By Roger Crane
In the world of jazz, a “riff” is a repeated series of improvised notes, chord progressions or musical patterns. Since City Island’s screenwriter/director, Raymond de Felitta, is also a noted and practicing jazz pianist, it make sense that this movie feels like a jazz riff.
City Island introduces us to the Rizzos, a boisterous Italian-American family of four living in the tradition-steeped seaside spit of The Bronx called City Island. The Rizzos are a dysfunctional family who don’t talk to each other much and, when they do, the neighbors undoubtedly hear every word. But we understand…they shout because they are, well, Italian and because they care. Vince Rizzo (Andy Garcia) is a New York City prison guard (he prefers the term “corrections officer”). His wife is the sexy, frisky, high profile Joyce (Julianna Margulies). Their oldest child, Vivian, is played by Garcia’s real-life daughter, Dominik Garcia-Lorido. Their teen son, sarcastic Vinnie, is portrayed by Ezra Miller.
The Rizzos harbor secrets. Vince tells Joyce that he’s out playing poker when he’s really taking acting classes in Manhattan. Joyce smokes cigarettes on the sly and nurses a grudge about the extramarital affair she’s sure Vince is having. Vivian dances in a strip club to earn tuition money and Vinnie spies on an obese neighbor, since his “thing” is a yen for lavishly overweight women.
When Vince discovers that an inmate at his prison is his long-lost, love-child Tony (Steven Strait), he arranges to have him paroled into his custody, without explaining to anyone the reasons why. (He figures he’ll tell Tony and his sure-to-be-furious wife later.) Here is a paraphrased example of the Rizzo conversation that evening as Vince asks Joyce for a favor:
VINCE (smiling): Make something special for dinner. Like for a special occasion. Something nice.
JOYCE (loud, frowning and sarcastic): Want balloons or something?
VINCE (exasperated): Nah, I don’t want balloons or something. I’m just saying something nice.

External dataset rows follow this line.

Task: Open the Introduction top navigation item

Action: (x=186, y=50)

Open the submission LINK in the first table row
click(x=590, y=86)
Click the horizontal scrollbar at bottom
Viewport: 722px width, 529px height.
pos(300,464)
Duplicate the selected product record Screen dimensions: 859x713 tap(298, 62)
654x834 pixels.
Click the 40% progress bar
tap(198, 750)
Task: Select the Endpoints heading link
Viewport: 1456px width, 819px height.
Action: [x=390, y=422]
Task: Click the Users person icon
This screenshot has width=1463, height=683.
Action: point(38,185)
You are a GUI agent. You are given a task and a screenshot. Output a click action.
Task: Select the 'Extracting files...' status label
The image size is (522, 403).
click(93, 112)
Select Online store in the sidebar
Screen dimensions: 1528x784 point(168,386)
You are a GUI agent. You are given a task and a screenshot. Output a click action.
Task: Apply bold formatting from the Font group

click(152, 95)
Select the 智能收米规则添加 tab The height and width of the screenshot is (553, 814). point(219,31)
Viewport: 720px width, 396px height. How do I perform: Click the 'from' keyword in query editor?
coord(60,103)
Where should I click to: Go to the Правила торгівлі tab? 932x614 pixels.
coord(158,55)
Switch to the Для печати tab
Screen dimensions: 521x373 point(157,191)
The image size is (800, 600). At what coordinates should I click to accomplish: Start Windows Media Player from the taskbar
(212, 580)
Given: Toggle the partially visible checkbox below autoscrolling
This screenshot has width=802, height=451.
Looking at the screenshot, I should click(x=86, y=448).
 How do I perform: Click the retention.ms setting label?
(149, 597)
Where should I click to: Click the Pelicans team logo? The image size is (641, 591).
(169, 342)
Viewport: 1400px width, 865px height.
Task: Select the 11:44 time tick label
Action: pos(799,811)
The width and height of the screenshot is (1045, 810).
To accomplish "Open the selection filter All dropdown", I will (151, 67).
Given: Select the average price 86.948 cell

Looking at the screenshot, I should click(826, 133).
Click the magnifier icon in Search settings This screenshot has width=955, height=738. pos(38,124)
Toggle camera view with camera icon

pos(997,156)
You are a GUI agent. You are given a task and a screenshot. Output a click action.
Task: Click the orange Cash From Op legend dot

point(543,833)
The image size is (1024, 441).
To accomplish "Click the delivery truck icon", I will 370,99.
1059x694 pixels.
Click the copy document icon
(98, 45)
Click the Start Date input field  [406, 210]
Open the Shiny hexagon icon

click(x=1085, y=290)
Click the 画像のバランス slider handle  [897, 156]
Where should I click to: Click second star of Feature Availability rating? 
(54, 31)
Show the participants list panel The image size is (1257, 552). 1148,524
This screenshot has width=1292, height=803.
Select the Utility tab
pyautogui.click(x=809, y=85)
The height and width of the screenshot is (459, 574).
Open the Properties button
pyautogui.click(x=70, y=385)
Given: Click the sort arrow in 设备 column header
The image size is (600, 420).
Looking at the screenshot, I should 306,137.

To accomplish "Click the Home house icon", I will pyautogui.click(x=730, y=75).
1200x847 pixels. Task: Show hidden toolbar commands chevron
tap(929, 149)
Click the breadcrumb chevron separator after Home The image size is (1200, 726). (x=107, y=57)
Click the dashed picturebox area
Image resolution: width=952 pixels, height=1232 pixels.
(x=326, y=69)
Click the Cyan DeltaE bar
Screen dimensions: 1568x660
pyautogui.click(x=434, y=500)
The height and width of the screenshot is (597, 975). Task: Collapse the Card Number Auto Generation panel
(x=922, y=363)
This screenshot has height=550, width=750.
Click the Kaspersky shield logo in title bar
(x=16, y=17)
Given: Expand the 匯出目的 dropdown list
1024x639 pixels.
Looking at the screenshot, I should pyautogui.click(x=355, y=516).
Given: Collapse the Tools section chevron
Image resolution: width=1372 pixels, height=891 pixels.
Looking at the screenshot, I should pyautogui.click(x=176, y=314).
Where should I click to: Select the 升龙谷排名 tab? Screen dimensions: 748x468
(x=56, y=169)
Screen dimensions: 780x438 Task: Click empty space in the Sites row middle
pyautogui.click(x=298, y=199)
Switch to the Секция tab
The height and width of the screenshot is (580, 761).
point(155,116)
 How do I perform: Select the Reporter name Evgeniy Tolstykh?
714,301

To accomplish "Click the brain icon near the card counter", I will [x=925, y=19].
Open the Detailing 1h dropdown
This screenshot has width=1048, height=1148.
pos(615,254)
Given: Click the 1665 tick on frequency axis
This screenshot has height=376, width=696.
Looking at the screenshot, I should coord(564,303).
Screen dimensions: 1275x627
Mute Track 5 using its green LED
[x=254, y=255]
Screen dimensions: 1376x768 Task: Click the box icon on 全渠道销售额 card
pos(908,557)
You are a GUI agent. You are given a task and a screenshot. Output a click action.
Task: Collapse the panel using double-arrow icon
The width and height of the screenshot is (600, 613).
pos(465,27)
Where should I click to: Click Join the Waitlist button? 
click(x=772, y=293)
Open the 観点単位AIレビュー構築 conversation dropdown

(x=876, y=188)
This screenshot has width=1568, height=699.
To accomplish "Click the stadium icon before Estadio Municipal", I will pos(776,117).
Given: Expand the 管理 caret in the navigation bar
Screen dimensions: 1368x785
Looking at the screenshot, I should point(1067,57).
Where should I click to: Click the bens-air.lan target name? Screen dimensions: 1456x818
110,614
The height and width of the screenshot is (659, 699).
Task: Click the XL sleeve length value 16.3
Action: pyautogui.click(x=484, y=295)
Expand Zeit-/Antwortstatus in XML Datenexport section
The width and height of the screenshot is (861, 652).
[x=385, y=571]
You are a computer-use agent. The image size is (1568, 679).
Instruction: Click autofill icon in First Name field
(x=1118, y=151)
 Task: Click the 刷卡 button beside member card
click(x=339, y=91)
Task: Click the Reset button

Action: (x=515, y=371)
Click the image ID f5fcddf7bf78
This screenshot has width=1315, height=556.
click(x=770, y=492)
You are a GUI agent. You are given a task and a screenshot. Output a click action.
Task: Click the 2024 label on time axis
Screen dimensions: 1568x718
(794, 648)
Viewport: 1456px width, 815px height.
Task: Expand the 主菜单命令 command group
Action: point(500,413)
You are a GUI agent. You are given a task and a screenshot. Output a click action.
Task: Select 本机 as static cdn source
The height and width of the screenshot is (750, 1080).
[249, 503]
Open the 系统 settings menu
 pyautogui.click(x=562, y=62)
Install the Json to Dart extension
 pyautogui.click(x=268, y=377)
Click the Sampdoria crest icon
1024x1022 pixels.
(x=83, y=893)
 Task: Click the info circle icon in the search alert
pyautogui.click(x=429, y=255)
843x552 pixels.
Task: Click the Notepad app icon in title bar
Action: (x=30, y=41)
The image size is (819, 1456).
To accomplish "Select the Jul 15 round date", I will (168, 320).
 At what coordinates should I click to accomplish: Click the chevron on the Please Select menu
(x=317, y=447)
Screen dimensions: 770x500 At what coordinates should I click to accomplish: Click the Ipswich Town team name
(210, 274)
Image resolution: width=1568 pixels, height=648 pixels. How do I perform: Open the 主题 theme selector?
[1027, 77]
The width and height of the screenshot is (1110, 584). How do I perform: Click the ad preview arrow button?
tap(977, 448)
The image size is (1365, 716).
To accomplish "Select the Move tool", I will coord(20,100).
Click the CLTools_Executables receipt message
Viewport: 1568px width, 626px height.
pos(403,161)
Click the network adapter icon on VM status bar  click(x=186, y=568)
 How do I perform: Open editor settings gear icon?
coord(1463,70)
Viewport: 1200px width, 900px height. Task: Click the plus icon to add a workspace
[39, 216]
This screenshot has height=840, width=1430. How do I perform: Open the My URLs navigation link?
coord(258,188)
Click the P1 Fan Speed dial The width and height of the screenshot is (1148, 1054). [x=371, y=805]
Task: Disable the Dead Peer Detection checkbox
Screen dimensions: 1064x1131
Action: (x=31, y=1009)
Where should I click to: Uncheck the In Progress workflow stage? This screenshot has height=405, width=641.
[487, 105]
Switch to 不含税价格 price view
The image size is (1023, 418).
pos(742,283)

JOYCE: Don’t I always make something nice?
VINCE: Make it nicer!
JOYCE (shouting): MAKE IT YOURSELF!
With a fifth character added to the Rizzo mix, confusions and complications ensue. Since Joyce thinks Vince is cheating, in retaliation she begins flirting with the 20-year old Tony. Joyce is a good looking woman, so Tony is intrigued but he is more interested in Vivian who, of course, unbeknownst to him, is his half sister. Meanwhile, Vince, at his acting classes, meets fellow student Molly (Emily Mortimer) who talks him into auditioning for a Scorsese movie.
I’ll leave the plot at this point and simply say, there are enough misunderstandings and dysfunction to fill five or more Mitch Leigh movies. But, like a good jazz riff, de Felitta keeps the many moving parts – perhaps a few too many – straight and, most importantly, fun. He understands that a proper farce, like a good jazz solo, needs plenty of tension and friction to work. De Felitta also works well with actors and, like a jazz arranger, gives each plenty of room to roam.
Garcia and Margulies have never been better. Their scenes together are brimming with life, are funny and occasionally harrowing. Garcia, in particular, gives a most satisfying performance and shows a previously untapped flair for comedy, making Vince a likable and vulnerable character. Margulies’ performance is equally stellar and the fierce and funny Joyce bears no resemblance to Alicia Florrick in the popular TV series The Good Wife. Mortimer exhibits an innate glow as fellow acting student Molly; her scenes with Garcia are believable and project much warmth. Alan Arkin, as usual, is great in a small role as Vince’s drama teacher.
No eye-blink edits, no squealing tires or shattering glass, no pumped-up special effects, just a warm story about a dysfunctional but likable family. De Felitta’s City Island is a relief from the usual Hollywood formulaic, by-the-numbers dreck and is highly recommended.